Friday, June 22, 2012

New : The Cribs - 'In the Belly of the Brazen Bull'


I always thought the Cribs and John Peel would've gotten on well together. Their début landed the same year the big man tragically left us back in 2004 and since then they've gone on to embody the fine balance between accessibility and cult cool that defined many of Peel's favourite groups (The Fall, Wedding Present, Wire etc). The Jarmans will have found it particularly satisfying that many of the British indie groups who rode that lucrative wave of success in the mid-noughties have since floundered (Razorlight, Kaiser Chiefs) or are otherwise meandering towards an uncertain future (Bloc Party, Maximo Park) with their commercial peaks far behind them. This was the game plan all along though - whilst Johnny Borrell and co were hellbent on conquering the charts back in 2005, the Cribs steadfastly refused to sign up to any commercial fashion wave likely to blunt their edges and kept things rough, honest and as fresh as their early gigs on the Yorkshire club scene. Even high-profile headline sets at festivals saw them strive to alienate casual fans by butchering their most radio-friendly material into a mass of yowling feedback fronted by Ryan Jarman in a bowlcut and a moth-eaten tunic. Their 'nerds first' approach harks back to Kurt Cobain's liner notes in 'Incesticide' where he rails against the jocks and meatheads who'd adopted Nirvana in total ignorance of their politics or worldview, but now that indie acts who courted the Carling-swilling fly-by-nighters in the mid-noughties have seen their fanbases dwindle against the rise of Spotify, X-Box and brazen cultural nostalgia, the Cribs can finally enjoy the last laugh. 

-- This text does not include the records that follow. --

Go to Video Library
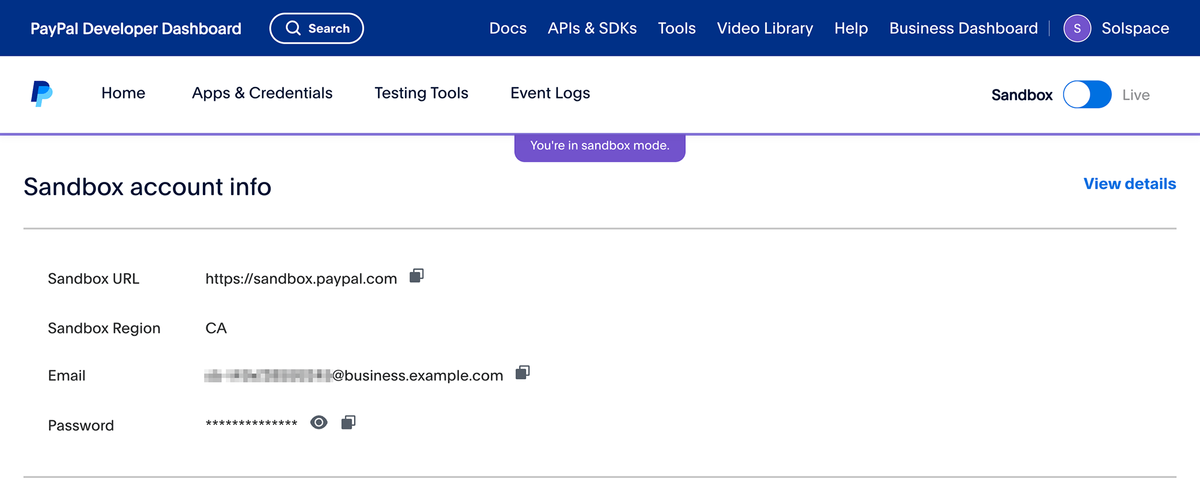This screenshot has width=1200, height=491. [765, 28]
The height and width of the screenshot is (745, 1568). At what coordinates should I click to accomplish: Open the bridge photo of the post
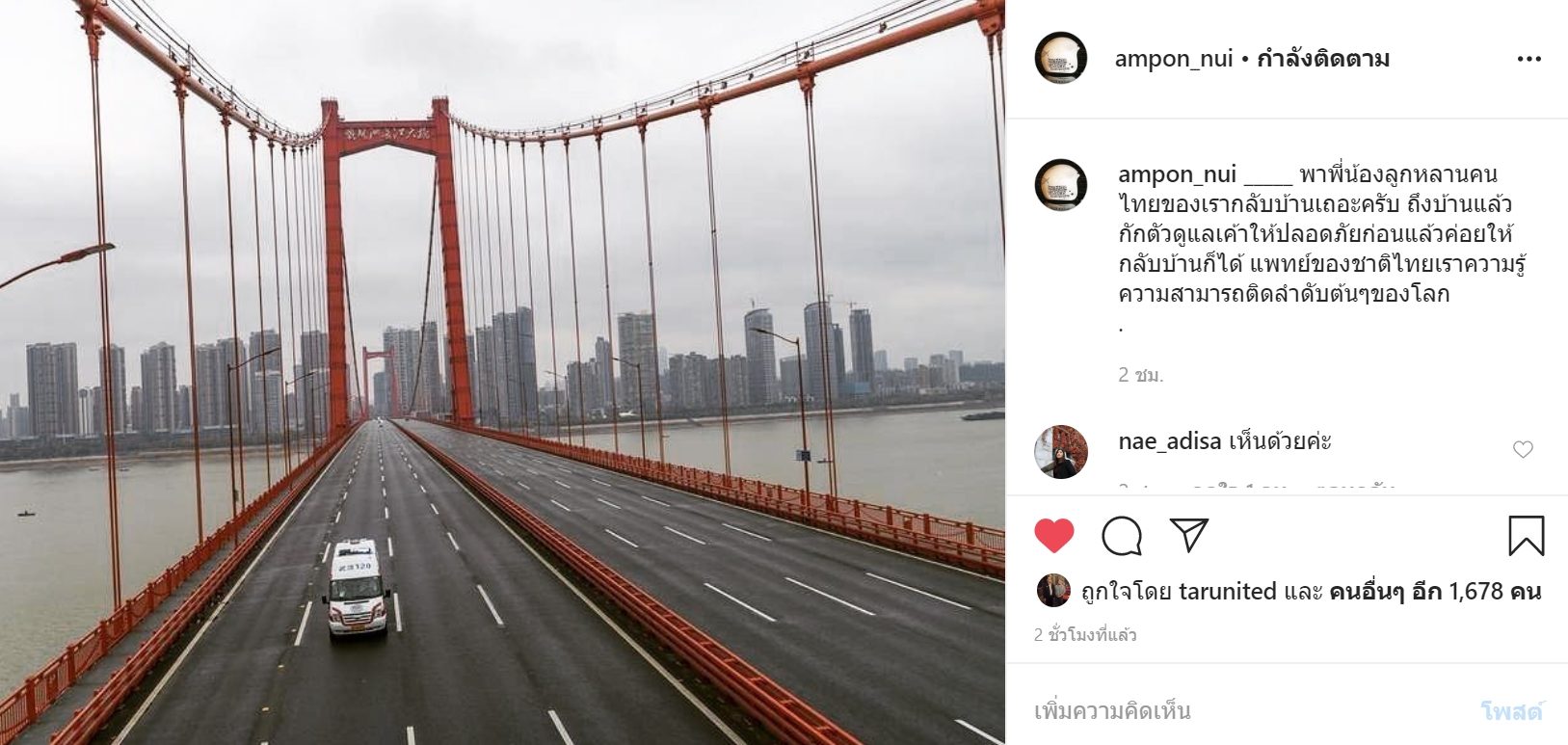pyautogui.click(x=502, y=372)
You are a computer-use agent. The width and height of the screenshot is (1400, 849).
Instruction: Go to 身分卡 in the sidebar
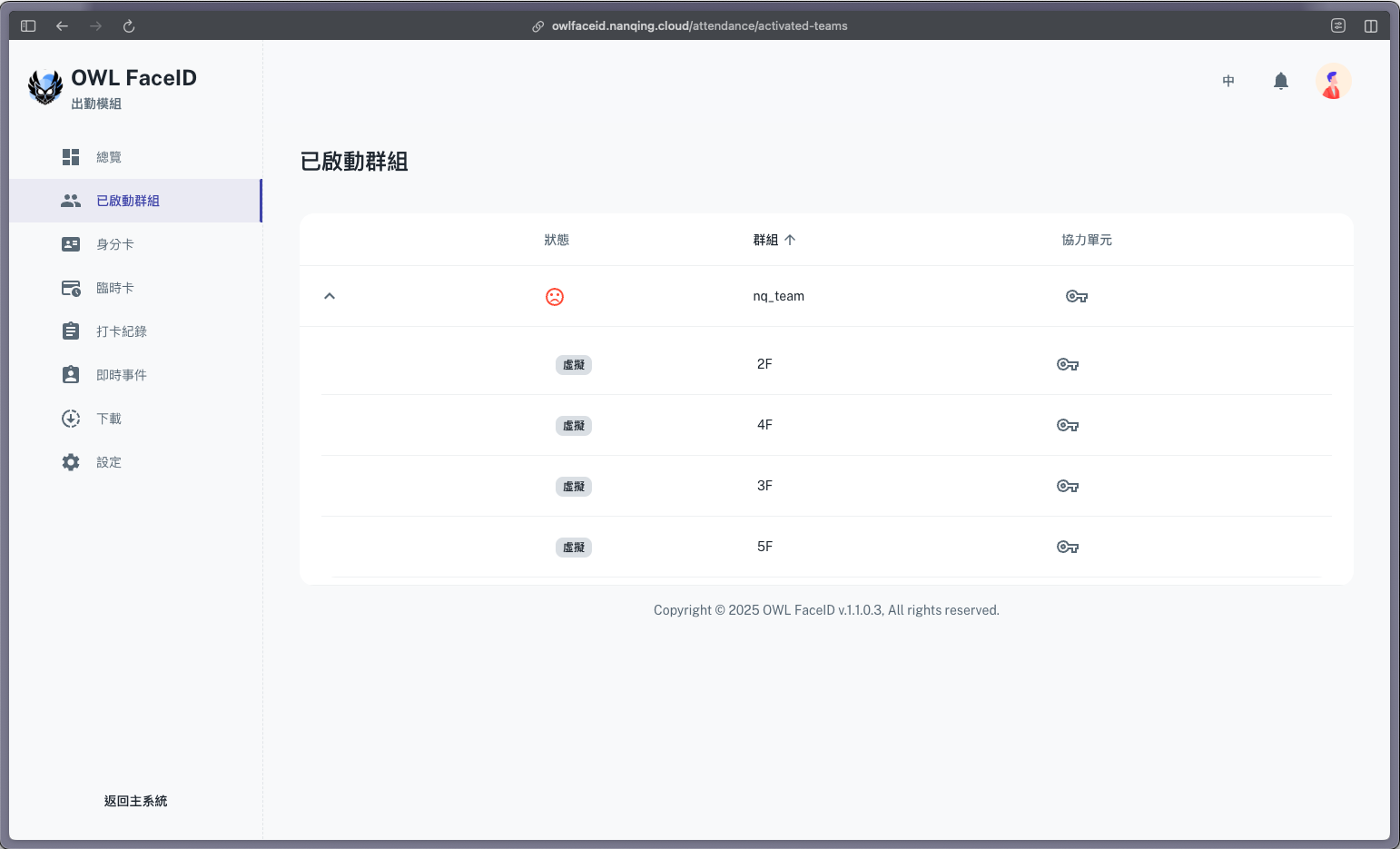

You'd therefore expect a few Lily Allen-style digs at those they've left behind on 'In the Belly of the Brazen Bull', but these guys have always been above cheap shots and point scoring. Instead they stick to themes they know best : sneering at shallow fashion shifts on 'Jaded Youth', musing on tension and melancholy on 'Uptight' and raging against those who simply can't be bothered on 'Come on, be a no-one'. Their songwriting chops are as deft as ever too, flitting between the mellow tonic of 'Anna' and the twin-barrel rampage of lead single 'Chi Town'. The setlist here is almost as strong as their '07 career peak 'Men's Needs, Women's Needs, Whatever' and will keep you coming back to pick new favourites - however, this time they've chosen to end the proceedings with a bombastic four-song finale that only they could pull off without looking totally ridiculous. These guys have never made it onto 'The Simpsons' but if they did then you could imagine them busting out this stuff as cartoon versions of themselves in some indie-goes-Broadway set piece with dancing whippets and wet fanzine pages lining the floor. Not all of this is necessarily going to translate to the live show of course, but I saw these guys in Paris prior to the album's release and they rollicked through all their previous records plus a few newbies with enough piss and vinegar to fill a swimming pool so there's no need to worry about them going slack any time soon. This is a cracking addition to their already impressive canon and you have to say that cutting Johnny Marr loose was probably a good move - he was only slowing them down. These guys remain masters of their craft and a veritable inspiration to dudes like myself wondering whether you can maintain the gigs 'n' beer lifestyle into your thirties without starting to look out of place. 'I'd rather be tied to myself than anyone else', they chorus over the closing track, a mantra to live by if ever there was one. Ryan Jarman still has a shitty haircut, plays his guitar with his back to the crowd wearing 28-inch waist ripped jeans and still writes great tunes. The moral of this story is to do things your own way and wait for the rest of the world to realise you were right all along. The Cribs might have taken five albums to reach that point but the journey was well worth it and where they'll go from here is anyone's guess.


Check out : 'Come on, be a no-one' : loud, sweaty, guttural. What more do you need?